▶ **Work request**:
Once you have reviewed the listing below, restate it word for word.

▶ **Dataset**:
Content starts
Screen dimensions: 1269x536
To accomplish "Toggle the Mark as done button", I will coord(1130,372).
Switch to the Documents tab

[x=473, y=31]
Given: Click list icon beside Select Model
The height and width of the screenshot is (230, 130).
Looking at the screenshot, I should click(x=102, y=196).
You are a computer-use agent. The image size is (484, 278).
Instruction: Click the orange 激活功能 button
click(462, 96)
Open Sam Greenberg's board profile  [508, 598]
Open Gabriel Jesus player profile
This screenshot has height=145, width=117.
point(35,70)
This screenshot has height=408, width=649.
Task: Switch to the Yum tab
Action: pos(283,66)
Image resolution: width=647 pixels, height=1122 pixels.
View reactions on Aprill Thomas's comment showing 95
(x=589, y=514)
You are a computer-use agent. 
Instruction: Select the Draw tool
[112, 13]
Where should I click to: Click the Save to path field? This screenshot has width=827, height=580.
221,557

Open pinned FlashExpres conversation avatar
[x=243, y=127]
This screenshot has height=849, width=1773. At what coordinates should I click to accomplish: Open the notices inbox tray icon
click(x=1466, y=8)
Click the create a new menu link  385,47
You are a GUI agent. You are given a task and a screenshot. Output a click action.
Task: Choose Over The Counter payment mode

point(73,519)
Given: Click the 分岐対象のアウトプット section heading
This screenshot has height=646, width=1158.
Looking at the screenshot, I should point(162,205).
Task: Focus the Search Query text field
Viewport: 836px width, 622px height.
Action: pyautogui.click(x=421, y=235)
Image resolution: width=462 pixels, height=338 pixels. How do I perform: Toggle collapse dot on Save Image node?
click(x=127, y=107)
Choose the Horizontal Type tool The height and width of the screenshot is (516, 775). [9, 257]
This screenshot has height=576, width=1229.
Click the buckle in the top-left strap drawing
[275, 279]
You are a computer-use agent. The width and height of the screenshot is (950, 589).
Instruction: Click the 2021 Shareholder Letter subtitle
Content ends
▶ **Task output**:
Screen dimensions: 1269x536
To accomplish "Toggle the Mark as done button", I will coord(1130,372).
Switch to the Documents tab

[x=473, y=31]
Given: Click list icon beside Select Model
The height and width of the screenshot is (230, 130).
Looking at the screenshot, I should click(x=102, y=196).
You are a computer-use agent. The image size is (484, 278).
Instruction: Click the orange 激活功能 button
click(462, 96)
Open Sam Greenberg's board profile  [508, 598]
Open Gabriel Jesus player profile
This screenshot has height=145, width=117.
point(35,70)
This screenshot has height=408, width=649.
Task: Switch to the Yum tab
Action: pos(283,66)
Image resolution: width=647 pixels, height=1122 pixels.
View reactions on Aprill Thomas's comment showing 95
(x=589, y=514)
You are a computer-use agent. 
Instruction: Select the Draw tool
[112, 13]
Where should I click to: Click the Save to path field? This screenshot has width=827, height=580.
221,557

Open pinned FlashExpres conversation avatar
[x=243, y=127]
This screenshot has height=849, width=1773. At what coordinates should I click to accomplish: Open the notices inbox tray icon
click(x=1466, y=8)
Click the create a new menu link  385,47
You are a GUI agent. You are given a task and a screenshot. Output a click action.
Task: Choose Over The Counter payment mode

point(73,519)
Given: Click the 分岐対象のアウトプット section heading
This screenshot has height=646, width=1158.
Looking at the screenshot, I should point(162,205).
Task: Focus the Search Query text field
Viewport: 836px width, 622px height.
Action: pyautogui.click(x=421, y=235)
Image resolution: width=462 pixels, height=338 pixels. How do I perform: Toggle collapse dot on Save Image node?
click(x=127, y=107)
Choose the Horizontal Type tool The height and width of the screenshot is (516, 775). [9, 257]
This screenshot has height=576, width=1229.
Click the buckle in the top-left strap drawing
[275, 279]
You are a computer-use agent. The width and height of the screenshot is (950, 589).
Instruction: Click the 2021 Shareholder Letter subtitle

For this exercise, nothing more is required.